DealLawyers.com Blog

July 26, 2010

Maryland Court Rejects Stockholder Challenge to Sale of Terra Industries

Below is a copy of this memo written by Stephen DiPrima and Garrett Moritz of Wachtell Lipton:

Recently, in a thorough and well-reasoned opinion, the Maryland Circuit Court confirmed that directors of Maryland corporations who act in good faith and on an informed basis in connection with a sale-of-control transaction do not have personal liability exposure. The court threw out a stockholder suit alleging that Terra’s directors had breached their fiduciary duties in connection with Terra’s agreement to merge with CF Industries Holdings, Inc. In re Terra Industries, Inc. Shareholder Litigation, No. 24-C-10-001302 (July 14, 2010).

Beginning in early 2009, Terra rejected a series of hostile bids made by CF. In early 2010, CF purported to abandon its pursuit of the company. Shortly thereafter, Terra entered into a merger agreement with another company, Yara, at a price above CF’s highest bid. The Yara agreement included a $123 million termination fee. When CF returned with a substantial topping bid, Terra accepted CF’s offer and terminated the Yara deal, and CF paid the $123 million to Yara. Stockholder plaintiffs brought purported class action lawsuits alleging that Terra’s directors should not have agreed to the Yara deal without first attempting to negotiate with CF. The plaintiffs sought damages at or above the value of the termination fee.

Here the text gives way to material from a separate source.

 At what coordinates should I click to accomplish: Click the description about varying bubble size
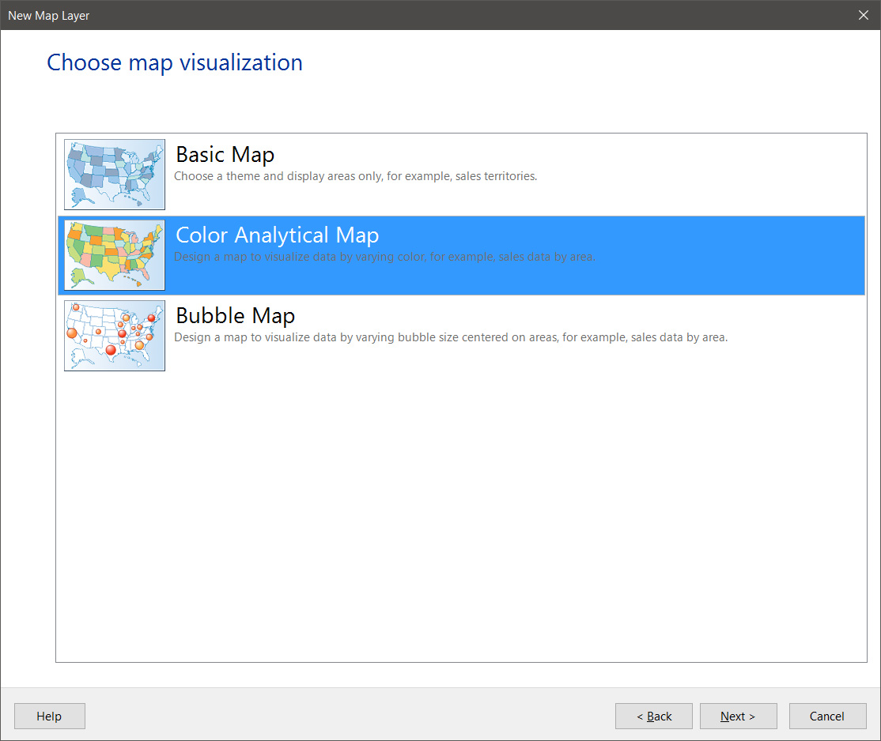450,337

Maryland, like Delaware, recognizes a direct cause of action for failure to use good faith efforts to maximize stockholder value in the sale-of-control context. In rejecting plaintiffs’ claims, the Terra court held that the directors had acted diligently in responding to CF’s offer, that they had not breached any fiduciary duties, and that the result achieved by Terra’s board precluded plaintiffs’ claims. The court found, moreover, that plaintiffs’ contention that Terra’s board could have gotten CF to bid more without entering into a deal with Yara was based on “magical thinking.”

In reaching this result, the Terra court followed principles developed in the Delaware courts on a number of important issues, including:

– that judicial scrutiny in the sale-of-control context is not a license for courts to second guess reasonable tactical choices that directors have made in good faith;
– that directors can fulfill their duties in this context by entering into a merger agreement with a single bidder, establishing a “floor” for the transaction, and then testing the transaction with a post-agreement market check; and
– that termination fees are a regular term in sale-of-control transactions, and that plaintiffs’ attack on the 3% termination fee in this case was “totally baseless.”

Terra should stand as an important precedent protecting directors of Maryland corporations who act in good faith and on an informed basis from litigation brought by the plaintiffs bar in the sale-of-control context.